American beauty pageant titleholder (born 1991)

Rebecca Anderson (Muessle) (born May 1991) is an American beauty pageant titleholder from Oregon City, Oregon. She won a series of local titles beginning in 2011 and was crowned Miss Oregon 2014.

Entering her first pageant at age 19, Anderson competed successfully in local pageants until, on her fourth attempt, she won the state title in June 2014. She made appearances across the state and represented Oregon at Miss America 2015 in September 2014 but was not a finalist for the national crown. After completing her year as Miss Oregon, Anderson resumed her academic pursuits at the University of North Dakota.

==Early life and education==
Anderson is a native of Oregon City, Oregon, and a 2009 graduate of Oregon City High School. While at OCHS, she participated in the drama program for four years and was a member of the school's dance team for two years. Her father is Ted Anderson, a wholesale nursery operator and licensed tax consultant. From 1999 to 2019, her mother Shari Anderson served as the elected County Treasurer of Clackamas County, Oregon. Anderson has one younger sister, Malea, who is also an occasional pageant competitor.

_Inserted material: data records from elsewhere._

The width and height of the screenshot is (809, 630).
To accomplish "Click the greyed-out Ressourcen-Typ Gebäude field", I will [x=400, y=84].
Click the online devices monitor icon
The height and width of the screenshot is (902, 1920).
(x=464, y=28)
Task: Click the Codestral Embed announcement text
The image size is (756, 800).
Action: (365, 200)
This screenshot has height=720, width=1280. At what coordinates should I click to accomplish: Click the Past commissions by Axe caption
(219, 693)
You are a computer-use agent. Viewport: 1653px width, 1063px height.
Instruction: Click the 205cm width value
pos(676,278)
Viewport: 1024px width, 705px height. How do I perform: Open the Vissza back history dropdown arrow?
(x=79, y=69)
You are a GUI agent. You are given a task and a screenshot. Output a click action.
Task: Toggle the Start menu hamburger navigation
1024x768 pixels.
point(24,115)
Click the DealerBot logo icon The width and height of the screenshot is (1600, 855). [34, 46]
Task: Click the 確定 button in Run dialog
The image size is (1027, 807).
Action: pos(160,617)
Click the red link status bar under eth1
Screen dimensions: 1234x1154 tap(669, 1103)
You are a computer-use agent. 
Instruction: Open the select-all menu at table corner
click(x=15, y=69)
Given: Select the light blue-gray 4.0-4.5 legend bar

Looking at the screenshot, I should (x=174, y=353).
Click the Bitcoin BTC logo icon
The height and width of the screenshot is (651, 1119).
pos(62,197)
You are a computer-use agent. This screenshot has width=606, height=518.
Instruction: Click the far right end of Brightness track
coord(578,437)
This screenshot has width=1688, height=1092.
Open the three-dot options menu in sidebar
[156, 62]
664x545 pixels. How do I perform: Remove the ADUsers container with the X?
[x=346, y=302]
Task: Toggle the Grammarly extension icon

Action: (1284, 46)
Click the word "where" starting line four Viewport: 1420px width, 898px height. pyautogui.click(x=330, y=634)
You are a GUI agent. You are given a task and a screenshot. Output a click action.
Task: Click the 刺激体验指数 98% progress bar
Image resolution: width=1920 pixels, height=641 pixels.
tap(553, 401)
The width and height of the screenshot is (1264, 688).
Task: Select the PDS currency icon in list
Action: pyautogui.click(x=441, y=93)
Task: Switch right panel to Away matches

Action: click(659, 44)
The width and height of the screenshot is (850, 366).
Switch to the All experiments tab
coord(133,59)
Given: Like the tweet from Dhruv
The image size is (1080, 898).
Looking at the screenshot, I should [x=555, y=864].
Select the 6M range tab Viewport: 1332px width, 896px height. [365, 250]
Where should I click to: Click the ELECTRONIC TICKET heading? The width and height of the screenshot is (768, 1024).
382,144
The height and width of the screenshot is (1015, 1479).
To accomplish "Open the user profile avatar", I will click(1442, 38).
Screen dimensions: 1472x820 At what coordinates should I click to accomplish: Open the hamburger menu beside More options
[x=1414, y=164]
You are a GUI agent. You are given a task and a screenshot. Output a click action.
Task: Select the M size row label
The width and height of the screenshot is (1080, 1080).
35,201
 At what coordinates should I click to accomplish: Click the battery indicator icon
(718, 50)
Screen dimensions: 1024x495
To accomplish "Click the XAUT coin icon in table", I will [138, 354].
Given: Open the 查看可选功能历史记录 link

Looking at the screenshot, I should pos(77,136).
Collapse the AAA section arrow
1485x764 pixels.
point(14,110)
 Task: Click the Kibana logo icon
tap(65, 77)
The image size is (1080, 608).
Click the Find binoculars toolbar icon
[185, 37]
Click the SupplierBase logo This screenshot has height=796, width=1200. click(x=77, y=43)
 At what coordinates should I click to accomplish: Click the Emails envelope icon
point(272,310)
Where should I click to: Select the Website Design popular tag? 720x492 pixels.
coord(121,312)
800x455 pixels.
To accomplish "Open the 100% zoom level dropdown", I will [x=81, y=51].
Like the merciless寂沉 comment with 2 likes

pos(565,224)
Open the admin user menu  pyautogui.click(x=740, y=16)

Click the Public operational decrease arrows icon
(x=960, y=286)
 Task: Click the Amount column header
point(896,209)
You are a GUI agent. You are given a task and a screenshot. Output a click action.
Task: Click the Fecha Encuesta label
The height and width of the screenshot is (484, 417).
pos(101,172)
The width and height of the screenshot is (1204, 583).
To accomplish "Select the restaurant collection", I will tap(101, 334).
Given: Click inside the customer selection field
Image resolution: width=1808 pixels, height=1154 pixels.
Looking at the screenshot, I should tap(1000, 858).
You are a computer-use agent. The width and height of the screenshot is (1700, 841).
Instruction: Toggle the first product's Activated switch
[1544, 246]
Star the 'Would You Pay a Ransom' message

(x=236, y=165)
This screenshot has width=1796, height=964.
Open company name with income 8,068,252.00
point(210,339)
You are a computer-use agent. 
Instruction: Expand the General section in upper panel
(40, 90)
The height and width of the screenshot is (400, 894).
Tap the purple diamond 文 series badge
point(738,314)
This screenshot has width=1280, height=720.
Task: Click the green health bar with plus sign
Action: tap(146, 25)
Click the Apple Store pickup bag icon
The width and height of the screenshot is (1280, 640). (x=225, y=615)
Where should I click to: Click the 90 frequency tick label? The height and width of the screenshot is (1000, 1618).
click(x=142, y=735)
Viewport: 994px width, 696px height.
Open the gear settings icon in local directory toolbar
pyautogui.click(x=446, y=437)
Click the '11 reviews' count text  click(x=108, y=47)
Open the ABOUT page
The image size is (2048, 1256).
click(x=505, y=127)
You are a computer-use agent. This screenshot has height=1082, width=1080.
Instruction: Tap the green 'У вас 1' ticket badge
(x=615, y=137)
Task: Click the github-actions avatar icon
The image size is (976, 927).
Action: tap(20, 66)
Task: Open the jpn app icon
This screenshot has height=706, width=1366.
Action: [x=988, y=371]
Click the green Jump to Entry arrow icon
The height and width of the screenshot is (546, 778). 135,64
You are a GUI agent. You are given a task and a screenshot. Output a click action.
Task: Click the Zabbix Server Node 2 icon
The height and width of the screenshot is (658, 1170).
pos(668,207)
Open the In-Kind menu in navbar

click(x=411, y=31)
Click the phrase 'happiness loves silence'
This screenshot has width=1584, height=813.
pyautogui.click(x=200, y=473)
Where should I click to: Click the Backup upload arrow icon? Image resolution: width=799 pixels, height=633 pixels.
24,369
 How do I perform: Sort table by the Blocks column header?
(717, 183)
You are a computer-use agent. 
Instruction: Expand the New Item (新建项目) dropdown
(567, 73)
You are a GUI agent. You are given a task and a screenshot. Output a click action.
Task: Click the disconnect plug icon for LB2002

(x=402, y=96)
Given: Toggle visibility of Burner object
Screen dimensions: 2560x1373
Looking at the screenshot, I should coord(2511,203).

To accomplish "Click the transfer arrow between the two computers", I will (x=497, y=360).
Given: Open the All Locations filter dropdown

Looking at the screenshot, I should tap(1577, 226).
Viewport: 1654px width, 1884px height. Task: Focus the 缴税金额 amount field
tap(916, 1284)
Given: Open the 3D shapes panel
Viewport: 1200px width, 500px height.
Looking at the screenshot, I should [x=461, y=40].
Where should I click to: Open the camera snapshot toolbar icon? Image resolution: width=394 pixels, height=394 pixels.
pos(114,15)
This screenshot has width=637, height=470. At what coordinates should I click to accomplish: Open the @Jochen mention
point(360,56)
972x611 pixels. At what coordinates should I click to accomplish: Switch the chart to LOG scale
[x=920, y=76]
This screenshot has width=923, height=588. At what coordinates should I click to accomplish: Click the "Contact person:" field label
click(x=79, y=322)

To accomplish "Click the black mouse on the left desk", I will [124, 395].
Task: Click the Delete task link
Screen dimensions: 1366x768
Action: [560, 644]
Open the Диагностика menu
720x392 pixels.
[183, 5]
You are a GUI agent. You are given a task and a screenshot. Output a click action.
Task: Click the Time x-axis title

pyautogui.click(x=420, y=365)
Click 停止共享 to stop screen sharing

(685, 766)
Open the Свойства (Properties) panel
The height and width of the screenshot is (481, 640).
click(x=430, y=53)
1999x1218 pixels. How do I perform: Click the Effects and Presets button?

Anderson is a 2013 graduate of Portland State University where she earned a bachelor's degree in environmental science. In 2014, in addition to her Miss Oregon duties, Anderson worked part-time as a "cute" clown for an event company. In August 2015, Anderson moved to North Dakota to begin pursuing a bachelor's degree in atmospheric science at the University of North Dakota.

==Pageant career==
===Early pageants===
Anderson began entering pageants at age 19, waiting until she felt was "responsible enough" to hold a pageant title. In early 2011, Anderson won the Miss Cascade 2011 title. She competed in the 2011 Miss Oregon pageant with the platform "Environmental Sustainability: Education for a Greener World" and a vocal performance of "Feeling Good" from the musical The Roar of the Greasepaint – The Smell of the Crowd in the talent portion of the competition. She finished in the top ten but was not a Top-5 finalist for the state title.

In early 2012, Anderson won the Miss Columbia Gorge 2012 title. She competed in the 2012 Miss Oregon pageant with the platform "Environmental Education" and a vocal performance in the talent portion of the competition. She finished in the top ten but was not a Top-5 finalist for the state crown.

In March 2013, Anderson won the Miss Portland 2013 title. She qualified for the 2013 Miss Oregon pageant as one of 22 entrants, including her younger sister Malea, competing as Miss Clackamas 2013. Rebecca Anderson competed with a platform of "American Red Cross: Red for Life" and a vocal performance of "Astonishing" from the musical Little Women in the talent portion of the competition. She was named third runner-up to winner Allison Cook.

===Miss Oregon 2014===
On April 26, 2014, Anderson was crowned Miss Cascade 2014. She entered the Miss Oregon pageant in June 2014 as one of 23 qualifiers for the state title. Anderson's competition talent was a vocal performance of "Let it Go" from the Disney movie Frozen. Her platform was "American Red Cross: Red for Life". Her on-stage interview question asked whether discrimination was a factor in the gender pay gap in the United States. Anderson agreed but countered that "women need to be more assertive" and strive to close the gap themselves rather than wait for a government-mandated solution.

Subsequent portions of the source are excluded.